Kate appeared at the Queen’s birthday parade, big with baby, smiling, blooming. She, who wore an ice- cream pink outfit, is a perfect icon of today’s womanhood – rich and canny, compliant in public, not fearsomely feminist but sweetly feminine, a princess who, unlike rebellious Diana, may just live happily ever after because she fits in and fits our times. Hundreds of thousands of young, female undergraduates want Kate’s life and luck. Why that should be so is too depressing for me to ponder. But it is so.
Other stories appeared this week about beautiful women having plastic surgery and also about pretty Kim Sears, the girlfriend of tennis champion Andy Murray, who is still waiting for a proposal. We learnt that the next Bridget Jones film is being made about that hopeless and dependent woman addicted to dieting and romance. Yes I have watched these movies and laughed, but then thought of the grim messages they convey. And the popular confessional journalist, Liz Jones, had extracts published from her memoir. Here is a taster: “[I wish] someone had told me I was normal and acceptable then I wouldn’t have spent my life trying so hard to be better than I am. Lying. Manipulating. Tanning. Plucking. Jogging. Dieting.”
Shame on those women between 20 and 40 who have squandered the hard-won achievements of original feminism. And to add insult to self-injury, these younger generations seem proud that they dissed and dumped all we fought for. We expected better and more from those who followed. It is, I know, very fashionable these days for the young to blame baby boomers for being “selfish” and spoiling it all. Well enough of that. I squarely blame the young, who, through foolish apathy, criminal self-indulgence and sometimes uninformed loathing of the women’s movement, have ensured that our social, political and economic environment is less fulfilling, much less safe, less equal and less nurturing than it was even in the 70s and 80s when we old Fems were burning bras and raising hell. There are exceptions. There are always exceptions, but what matters are the common narratives and those, alas, are regressive and anti-women.

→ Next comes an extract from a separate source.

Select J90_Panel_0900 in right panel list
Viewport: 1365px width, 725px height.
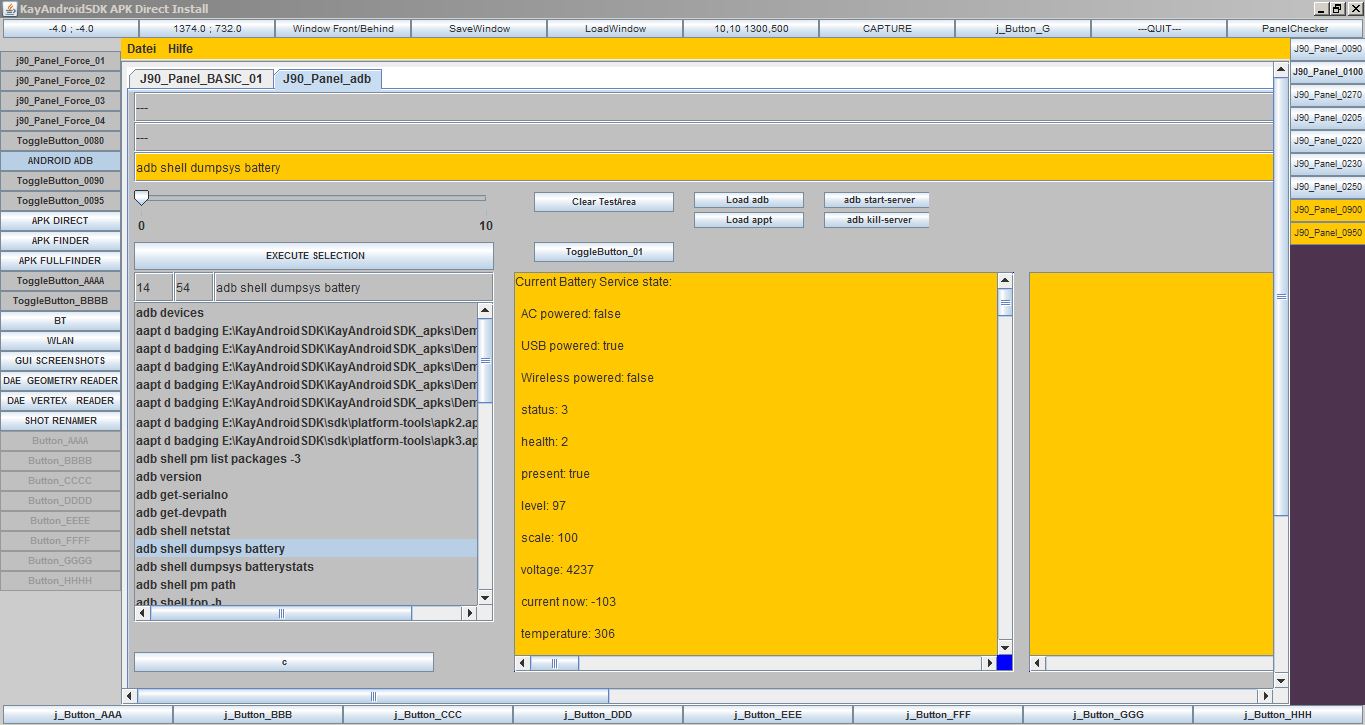tap(1326, 210)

© and source/ rest: independent.co.uk
(I’ll admit it, I had to do a double read here for I thought for nearly all of the first reading that it was that there tongue-in-cheek. I think it’s not. I think it’s for serious. It’s a bit harsh, no? “Choice” feminism has its limits and make no mistake, and I think that’s the central problem for the author, but there are 1000s of young women making a real feminist difference. Credit where it’s due, here.)